In [63]:
#As always, we import everything
import pandas as pd
import numpy as np 

import os
import re

import seaborn as sns

import sklearn

from sklearn.feature_extraction.text import TfidfVectorizer
from sklearn.feature_selection import chi2

from sklearn.metrics import confusion_matrix
from sklearn import metrics

from sklearn import svm
from sklearn.svm import LinearSVC
from sklearn.linear_model import LogisticRegression
from sklearn.ensemble import RandomForestClassifier
from sklearn.model_selection import cross_val_score
from sklearn.naive_bayes import MultinomialNB

import warnings
warnings.filterwarnings('ignore')

In [2]:
data_dir = './' + 'data'

# README

In [64]:
# Load the dataframes

year_artist_name_title_genre = pd.read_csv(os.path.join(data_dir + "/year_artist_name_title_genre.csv")).set_index('track_id')

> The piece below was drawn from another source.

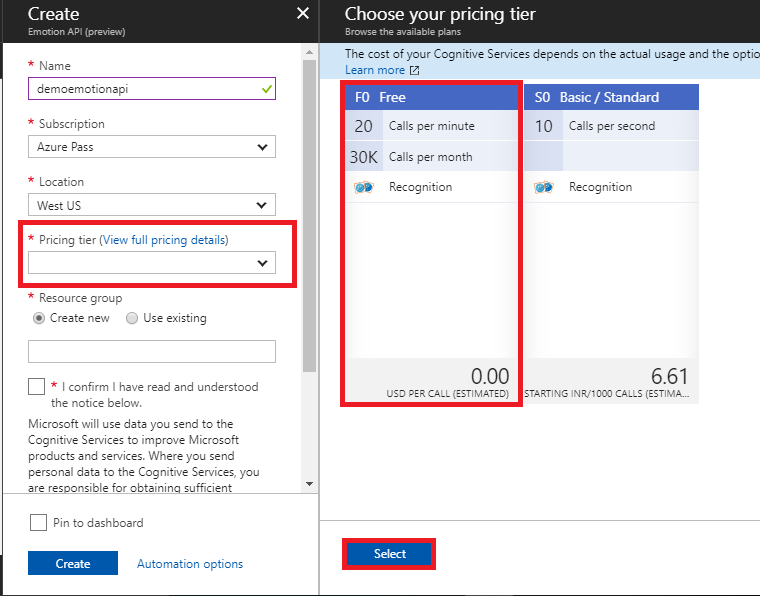
Task: Choose the F0 Free pricing tier header
Action: click(431, 97)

train_lyrics_dataframe = pd.read_csv(data_dir + '/train_lyrics.csv').drop('Unnamed: 0', axis = 1)
msd_lyrics_dataframe = pd.read_csv(data_dir + '/msd_lyrics.csv').drop('Unnamed: 0', axis = 1)

msd_lyrics = msd_lyrics_dataframe['Lyrics']

train_lyrics = train_lyrics_dataframe['Lyrics']

frames = [train_lyrics, msd_lyrics]

final_lyrics = pd.concat(frames).reset_index().drop('index', axis = 1)

In [62]:
def label_lyrics (row):
    if row['labels'] == 1 :
        return 'Feminist'
    elif row['labels'] == 0:
        return 'Neutral'
    else :
        return 'Sexist'


train_lyrics_dataframe['Category'] = train_lyrics_dataframe.apply(label_lyrics, axis=1)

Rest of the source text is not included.